### Exercise aim
Every entry, exactly as given, must be retyped.

### Input data
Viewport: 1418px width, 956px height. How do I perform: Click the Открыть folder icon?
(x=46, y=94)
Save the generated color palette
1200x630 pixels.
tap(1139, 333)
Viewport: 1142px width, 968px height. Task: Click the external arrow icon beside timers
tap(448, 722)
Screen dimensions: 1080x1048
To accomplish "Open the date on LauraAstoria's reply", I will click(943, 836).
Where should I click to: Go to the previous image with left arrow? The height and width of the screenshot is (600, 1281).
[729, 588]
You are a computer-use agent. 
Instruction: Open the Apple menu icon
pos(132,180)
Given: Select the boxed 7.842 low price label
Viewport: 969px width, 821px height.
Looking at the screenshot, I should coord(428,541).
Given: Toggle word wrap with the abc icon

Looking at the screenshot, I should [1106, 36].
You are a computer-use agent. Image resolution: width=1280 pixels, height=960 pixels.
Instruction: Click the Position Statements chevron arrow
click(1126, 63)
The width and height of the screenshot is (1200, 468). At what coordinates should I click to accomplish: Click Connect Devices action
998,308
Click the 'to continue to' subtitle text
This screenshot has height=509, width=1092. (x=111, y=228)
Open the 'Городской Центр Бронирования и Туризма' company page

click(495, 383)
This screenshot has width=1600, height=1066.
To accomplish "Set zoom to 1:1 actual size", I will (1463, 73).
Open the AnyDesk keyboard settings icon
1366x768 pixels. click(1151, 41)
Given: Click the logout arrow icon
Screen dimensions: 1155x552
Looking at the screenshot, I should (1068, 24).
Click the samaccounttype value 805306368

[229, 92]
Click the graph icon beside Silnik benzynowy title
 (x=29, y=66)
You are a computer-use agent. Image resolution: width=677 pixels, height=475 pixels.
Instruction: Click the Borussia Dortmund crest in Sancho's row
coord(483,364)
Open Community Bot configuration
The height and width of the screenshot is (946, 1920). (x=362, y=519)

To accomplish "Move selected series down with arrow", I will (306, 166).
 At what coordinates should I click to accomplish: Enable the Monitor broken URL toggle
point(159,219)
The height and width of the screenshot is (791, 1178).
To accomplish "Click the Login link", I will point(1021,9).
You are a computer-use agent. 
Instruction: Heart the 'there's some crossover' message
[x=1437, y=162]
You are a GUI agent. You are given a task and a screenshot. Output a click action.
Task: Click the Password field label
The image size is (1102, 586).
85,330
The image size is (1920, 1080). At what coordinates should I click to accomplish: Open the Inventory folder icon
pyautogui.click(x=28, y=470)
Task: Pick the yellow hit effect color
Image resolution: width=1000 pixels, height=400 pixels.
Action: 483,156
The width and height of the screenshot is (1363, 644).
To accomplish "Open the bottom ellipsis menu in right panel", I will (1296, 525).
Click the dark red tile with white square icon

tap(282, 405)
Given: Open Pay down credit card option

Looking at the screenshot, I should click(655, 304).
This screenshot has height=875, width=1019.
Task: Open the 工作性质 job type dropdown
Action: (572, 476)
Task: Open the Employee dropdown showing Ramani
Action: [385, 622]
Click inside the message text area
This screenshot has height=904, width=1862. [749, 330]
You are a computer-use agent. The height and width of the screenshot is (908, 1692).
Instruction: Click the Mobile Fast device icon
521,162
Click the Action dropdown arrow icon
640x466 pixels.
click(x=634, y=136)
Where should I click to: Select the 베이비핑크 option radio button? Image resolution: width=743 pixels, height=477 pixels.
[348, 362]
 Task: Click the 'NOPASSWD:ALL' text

### Solution for this task
Viewport: 1418px width, 956px height. How do I perform: Click the Открыть folder icon?
(x=46, y=94)
Save the generated color palette
1200x630 pixels.
tap(1139, 333)
Viewport: 1142px width, 968px height. Task: Click the external arrow icon beside timers
tap(448, 722)
Screen dimensions: 1080x1048
To accomplish "Open the date on LauraAstoria's reply", I will click(943, 836).
Where should I click to: Go to the previous image with left arrow? The height and width of the screenshot is (600, 1281).
[729, 588]
You are a computer-use agent. 
Instruction: Open the Apple menu icon
pos(132,180)
Given: Select the boxed 7.842 low price label
Viewport: 969px width, 821px height.
Looking at the screenshot, I should coord(428,541).
Given: Toggle word wrap with the abc icon

Looking at the screenshot, I should [1106, 36].
You are a computer-use agent. Image resolution: width=1280 pixels, height=960 pixels.
Instruction: Click the Position Statements chevron arrow
click(1126, 63)
The width and height of the screenshot is (1200, 468). At what coordinates should I click to accomplish: Click Connect Devices action
998,308
Click the 'to continue to' subtitle text
This screenshot has height=509, width=1092. (x=111, y=228)
Open the 'Городской Центр Бронирования и Туризма' company page

click(495, 383)
This screenshot has width=1600, height=1066.
To accomplish "Set zoom to 1:1 actual size", I will (1463, 73).
Open the AnyDesk keyboard settings icon
1366x768 pixels. click(1151, 41)
Given: Click the logout arrow icon
Screen dimensions: 1155x552
Looking at the screenshot, I should (1068, 24).
Click the samaccounttype value 805306368

[229, 92]
Click the graph icon beside Silnik benzynowy title
 (x=29, y=66)
You are a computer-use agent. Image resolution: width=677 pixels, height=475 pixels.
Instruction: Click the Borussia Dortmund crest in Sancho's row
coord(483,364)
Open Community Bot configuration
The height and width of the screenshot is (946, 1920). (x=362, y=519)

To accomplish "Move selected series down with arrow", I will (306, 166).
 At what coordinates should I click to accomplish: Enable the Monitor broken URL toggle
point(159,219)
The height and width of the screenshot is (791, 1178).
To accomplish "Click the Login link", I will point(1021,9).
You are a computer-use agent. 
Instruction: Heart the 'there's some crossover' message
[x=1437, y=162]
You are a GUI agent. You are given a task and a screenshot. Output a click action.
Task: Click the Password field label
The image size is (1102, 586).
85,330
The image size is (1920, 1080). At what coordinates should I click to accomplish: Open the Inventory folder icon
pyautogui.click(x=28, y=470)
Task: Pick the yellow hit effect color
Image resolution: width=1000 pixels, height=400 pixels.
Action: 483,156
The width and height of the screenshot is (1363, 644).
To accomplish "Open the bottom ellipsis menu in right panel", I will (1296, 525).
Click the dark red tile with white square icon

tap(282, 405)
Given: Open Pay down credit card option

Looking at the screenshot, I should click(655, 304).
This screenshot has height=875, width=1019.
Task: Open the 工作性质 job type dropdown
Action: (572, 476)
Task: Open the Employee dropdown showing Ramani
Action: [385, 622]
Click inside the message text area
This screenshot has height=904, width=1862. [749, 330]
You are a computer-use agent. The height and width of the screenshot is (908, 1692).
Instruction: Click the Mobile Fast device icon
521,162
Click the Action dropdown arrow icon
640x466 pixels.
click(x=634, y=136)
Where should I click to: Select the 베이비핑크 option radio button? Image resolution: width=743 pixels, height=477 pixels.
[348, 362]
 Task: Click the 'NOPASSWD:ALL' text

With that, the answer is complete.